Work to do
Reproduce the part of the listing that opens with the line containing "Task: Open the Resolution dropdown showing 4k" and closes with the line containing "Action: (1136, 555)", copying each line verbatim.

Given records
[BEGIN]

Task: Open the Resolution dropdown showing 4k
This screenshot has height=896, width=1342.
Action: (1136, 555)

[END]
[BEGIN]

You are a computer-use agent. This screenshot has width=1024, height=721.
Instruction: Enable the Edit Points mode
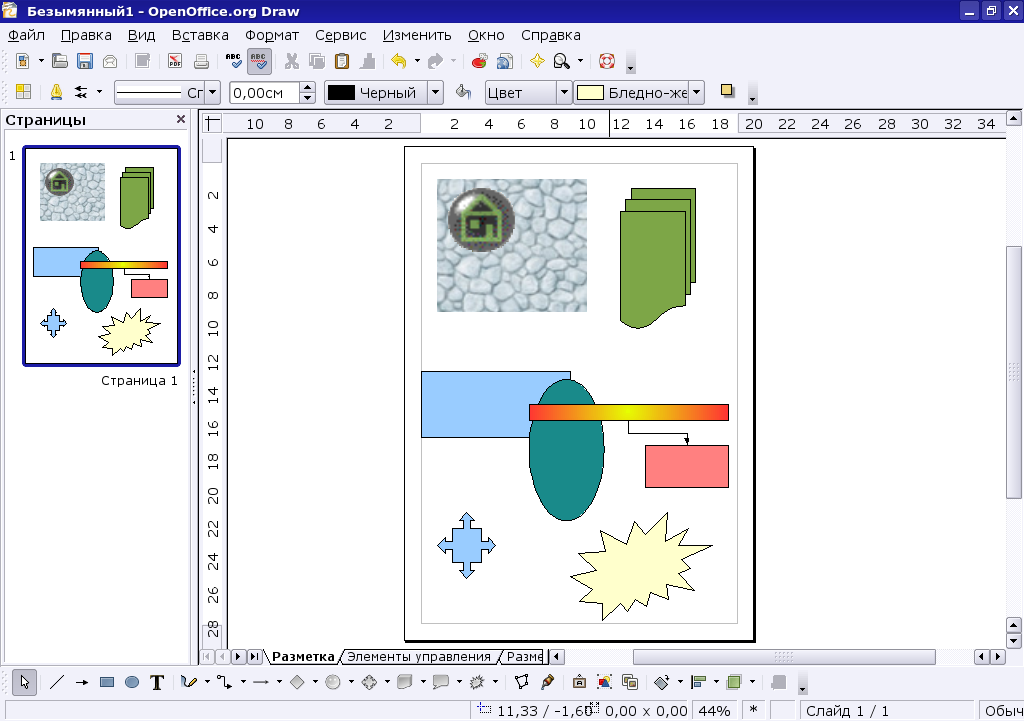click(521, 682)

[END]

The solution
Task: Open the Resolution dropdown showing 4k
This screenshot has height=896, width=1342.
Action: (1136, 555)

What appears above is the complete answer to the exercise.